Exercise aim:
The task calls for every line of the data to be retyped exactly.

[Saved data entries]
=======

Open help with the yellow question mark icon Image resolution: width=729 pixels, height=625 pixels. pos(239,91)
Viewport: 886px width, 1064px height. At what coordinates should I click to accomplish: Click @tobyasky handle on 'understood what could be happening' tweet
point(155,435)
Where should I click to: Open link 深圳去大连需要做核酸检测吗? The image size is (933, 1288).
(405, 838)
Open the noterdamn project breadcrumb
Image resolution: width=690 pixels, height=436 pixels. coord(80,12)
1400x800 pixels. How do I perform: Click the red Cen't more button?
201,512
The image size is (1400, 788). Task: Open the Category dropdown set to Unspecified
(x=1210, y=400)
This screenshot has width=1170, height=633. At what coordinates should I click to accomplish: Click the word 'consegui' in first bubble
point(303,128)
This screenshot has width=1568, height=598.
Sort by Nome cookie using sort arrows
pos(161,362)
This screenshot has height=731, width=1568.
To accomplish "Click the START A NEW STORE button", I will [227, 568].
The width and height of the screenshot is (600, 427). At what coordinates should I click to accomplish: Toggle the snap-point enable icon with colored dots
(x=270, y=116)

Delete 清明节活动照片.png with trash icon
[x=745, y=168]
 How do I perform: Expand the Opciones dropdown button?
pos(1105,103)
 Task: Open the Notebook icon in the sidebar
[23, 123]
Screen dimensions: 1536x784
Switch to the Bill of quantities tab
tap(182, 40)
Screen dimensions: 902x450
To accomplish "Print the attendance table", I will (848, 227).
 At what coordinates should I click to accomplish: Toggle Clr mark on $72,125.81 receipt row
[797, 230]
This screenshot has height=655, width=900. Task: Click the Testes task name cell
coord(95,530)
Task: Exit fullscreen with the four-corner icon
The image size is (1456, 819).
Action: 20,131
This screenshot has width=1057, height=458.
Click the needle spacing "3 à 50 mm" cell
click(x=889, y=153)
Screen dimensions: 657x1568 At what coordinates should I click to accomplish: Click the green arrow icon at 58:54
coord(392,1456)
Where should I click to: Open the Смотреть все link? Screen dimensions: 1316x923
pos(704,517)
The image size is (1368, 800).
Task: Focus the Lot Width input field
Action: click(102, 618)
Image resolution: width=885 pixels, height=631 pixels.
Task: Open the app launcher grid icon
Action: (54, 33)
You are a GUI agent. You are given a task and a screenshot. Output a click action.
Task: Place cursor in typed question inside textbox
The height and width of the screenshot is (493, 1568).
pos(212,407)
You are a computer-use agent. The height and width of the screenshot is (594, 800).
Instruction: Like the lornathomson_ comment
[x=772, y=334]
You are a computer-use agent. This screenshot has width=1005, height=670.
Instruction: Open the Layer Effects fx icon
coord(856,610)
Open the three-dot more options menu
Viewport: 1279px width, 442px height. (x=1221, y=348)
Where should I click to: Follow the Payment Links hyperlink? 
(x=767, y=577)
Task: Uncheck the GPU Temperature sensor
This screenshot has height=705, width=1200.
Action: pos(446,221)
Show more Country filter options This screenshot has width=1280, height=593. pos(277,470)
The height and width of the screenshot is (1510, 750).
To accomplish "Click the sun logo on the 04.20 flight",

=======

Exercise response:
Open help with the yellow question mark icon Image resolution: width=729 pixels, height=625 pixels. pos(239,91)
Viewport: 886px width, 1064px height. At what coordinates should I click to accomplish: Click @tobyasky handle on 'understood what could be happening' tweet
point(155,435)
Where should I click to: Open link 深圳去大连需要做核酸检测吗? The image size is (933, 1288).
(405, 838)
Open the noterdamn project breadcrumb
Image resolution: width=690 pixels, height=436 pixels. coord(80,12)
1400x800 pixels. How do I perform: Click the red Cen't more button?
201,512
The image size is (1400, 788). Task: Open the Category dropdown set to Unspecified
(x=1210, y=400)
This screenshot has width=1170, height=633. At what coordinates should I click to accomplish: Click the word 'consegui' in first bubble
point(303,128)
This screenshot has width=1568, height=598.
Sort by Nome cookie using sort arrows
pos(161,362)
This screenshot has height=731, width=1568.
To accomplish "Click the START A NEW STORE button", I will [227, 568].
The width and height of the screenshot is (600, 427). At what coordinates should I click to accomplish: Toggle the snap-point enable icon with colored dots
(x=270, y=116)

Delete 清明节活动照片.png with trash icon
[x=745, y=168]
 How do I perform: Expand the Opciones dropdown button?
pos(1105,103)
 Task: Open the Notebook icon in the sidebar
[23, 123]
Screen dimensions: 1536x784
Switch to the Bill of quantities tab
tap(182, 40)
Screen dimensions: 902x450
To accomplish "Print the attendance table", I will (848, 227).
 At what coordinates should I click to accomplish: Toggle Clr mark on $72,125.81 receipt row
[797, 230]
This screenshot has height=655, width=900. Task: Click the Testes task name cell
coord(95,530)
Task: Exit fullscreen with the four-corner icon
The image size is (1456, 819).
Action: 20,131
This screenshot has width=1057, height=458.
Click the needle spacing "3 à 50 mm" cell
click(x=889, y=153)
Screen dimensions: 657x1568 At what coordinates should I click to accomplish: Click the green arrow icon at 58:54
coord(392,1456)
Where should I click to: Open the Смотреть все link? Screen dimensions: 1316x923
pos(704,517)
The image size is (1368, 800).
Task: Focus the Lot Width input field
Action: click(102, 618)
Image resolution: width=885 pixels, height=631 pixels.
Task: Open the app launcher grid icon
Action: (54, 33)
You are a GUI agent. You are given a task and a screenshot. Output a click action.
Task: Place cursor in typed question inside textbox
The height and width of the screenshot is (493, 1568).
pos(212,407)
You are a computer-use agent. The height and width of the screenshot is (594, 800).
Instruction: Like the lornathomson_ comment
[x=772, y=334]
You are a computer-use agent. This screenshot has width=1005, height=670.
Instruction: Open the Layer Effects fx icon
coord(856,610)
Open the three-dot more options menu
Viewport: 1279px width, 442px height. (x=1221, y=348)
Where should I click to: Follow the Payment Links hyperlink? 
(x=767, y=577)
Task: Uncheck the GPU Temperature sensor
This screenshot has height=705, width=1200.
Action: pos(446,221)
Show more Country filter options This screenshot has width=1280, height=593. pos(277,470)
The height and width of the screenshot is (1510, 750).
To accomplish "Click the sun logo on the 04.20 flight",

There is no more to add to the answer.